There’s a weird phenomenon I’ve noticed again and again in tech companies. Tell me if this sounds familiar:
When a team needs a specific feature, the first reflex is to do a quick Google or GitHub search. They’ll grab some open source library, often maintained by people they’ve never heard of. Maybe it’s even a brand-new project with just a handful of stars. No problem! If it works, it gets the job done, quickly and for free.
But here’s the paradox: If the exact same feature is available in an open source project maintained by an employee, suddenly people get suspicious.
“Wait… but will it be maintained?” “Can we really trust that code?”
Somehow, grabbing random code from an unknown maintainer is fine, but grabbing code written by your colleague is treated as risky. Why? Let’s dig into the psychology behind this.
The psychology at play
1. Social proof beats personal proof
If a library has stars, downloads, or other companies using it, it feels “validated by the crowd.” That’s a safety net. If we use Alice’s library (Alice being our colleague), there’s no crowd. If something goes wrong, it feels like our decision alone, and that’s scary.
2. Blame avoidance
This one is very human: if a popular external library breaks, nobody gets blamed. “Hey, everyone was using it!” But if Alice’s library breaks, the person who pushed for it will get the blame. Better to be boring and safe than smart and exposed.
3. Conflict-of-interest reflex
Even if Alice isn’t trying to promote herself, the situation looks like self-promotion. That tiny perception of “self-interest” triggers extra skepticism. With strangers, there’s no such suspicion.

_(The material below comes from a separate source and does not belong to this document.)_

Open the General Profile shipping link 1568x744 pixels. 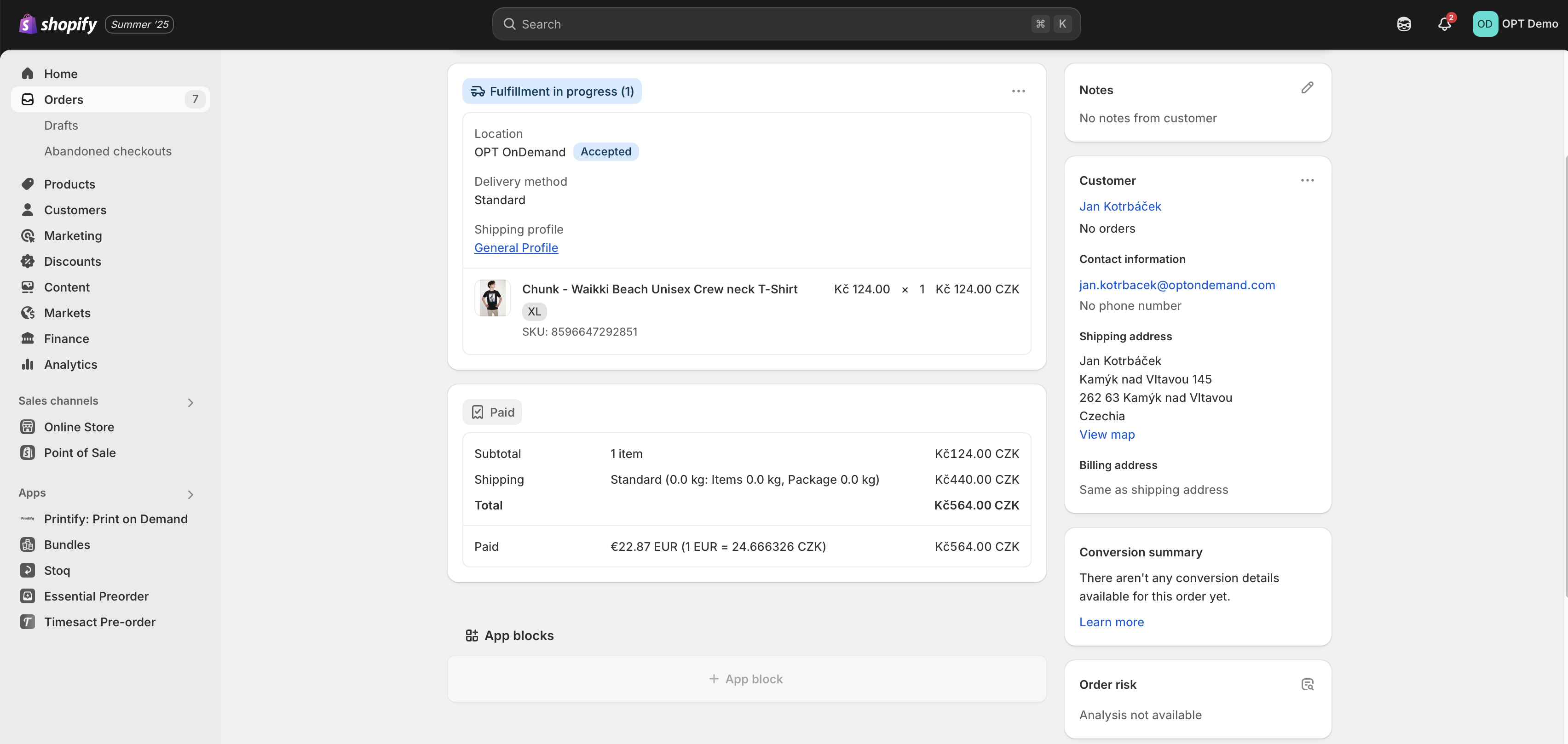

4. The “prophet without honor” effect
We know our colleagues too well. We’ve seen their messy commits, their coffee-fuelled late-night hacks.
Strangers online, on the other hand, get the halo effect of a clean README and a nice logo.
5. The vivid bus factor
Many external libraries are actually one-person projects. But that risk feels abstract. With Alice, it’s vivid and concrete: “If she leaves the company, we’re doomed.” Concrete risks feel bigger than abstract ones.
6. Process mismatch
Company processes usually distinguish between:
- external open source,
- and internal code.
A colleague’s open source sits in a gray zone between the two. Anything that doesn’t fit neatly into a process is automatically treated as suspicious.
Why it matters
This little psychological quirk has real consequences:
- Good code gets ignored. Employees may build useful libraries, but the company re-implements the same thing instead.

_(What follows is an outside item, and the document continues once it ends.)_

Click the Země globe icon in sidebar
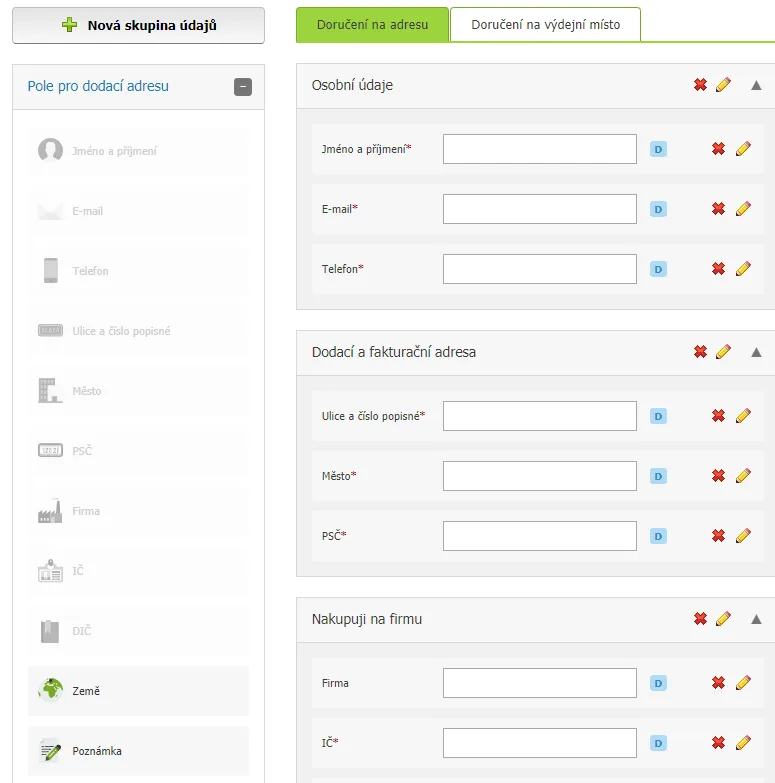775x783 pixels. (50, 690)
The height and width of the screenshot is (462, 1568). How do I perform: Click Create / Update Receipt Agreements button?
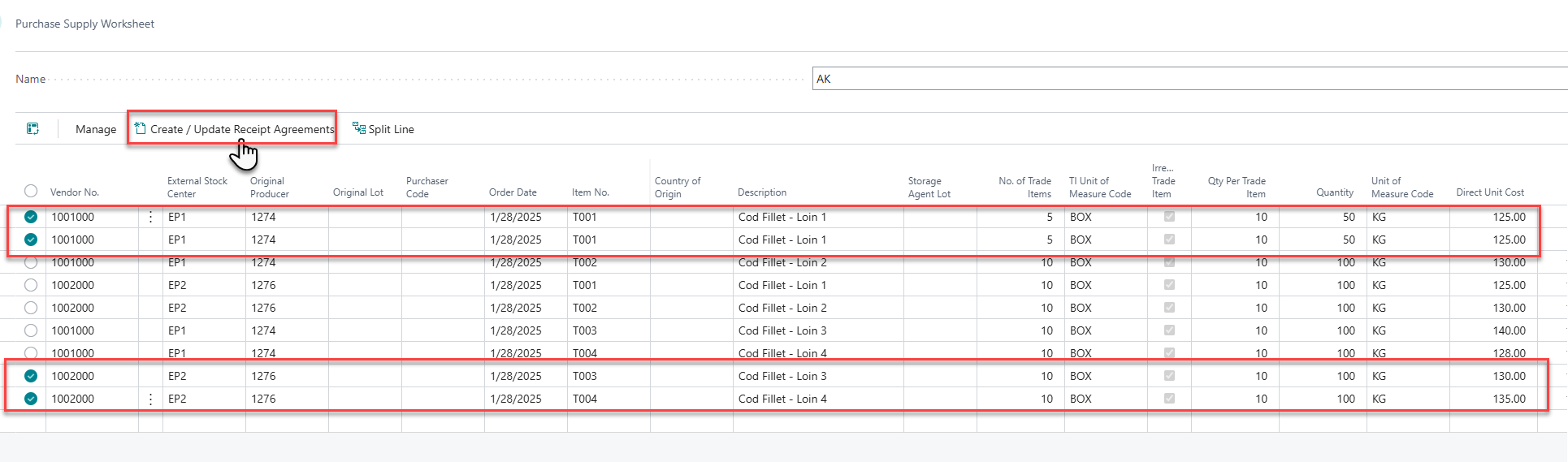click(241, 129)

- Wasted energy. People prefer to adopt stranger code than trust someone they actually know.
- Morale hit. If you’re the maintainer, it feels like your work isn’t trusted.
- Security irony. Sometimes we reject a package whose maintainer sits three desks away, yet happily depend on a random stranger across the internet.
How to fix it
I don’t think there’s a silver bullet, but there are a few practical ways to reduce this weird bias:
- Apply the same criteria to all libraries. Judge both external and internal open source on things like tests, release cadence, docs, security policies… not on who wrote it.
- Move projects into neutral spaces. Put the repo in a GitHub org instead of a personal account. Add multiple maintainers. Write down a governance doc. This makes it feel less “personal.”
- Frame it the right way. When proposing it, don’t say “This is my project”. Say “This is an open source library with X features, and I happen to contribute to it.”
Final thoughts
The funny thing is: employees often maintain their projects because they love them, not because the company asked them to. That’s often a strong guarantee of long-term care.
So maybe the next time a colleague suggests a library they maintain, we should pause, notice our psychological reflexes, and give it the same fair evaluation we’d give any other open source. Who knows; it might just be the best option.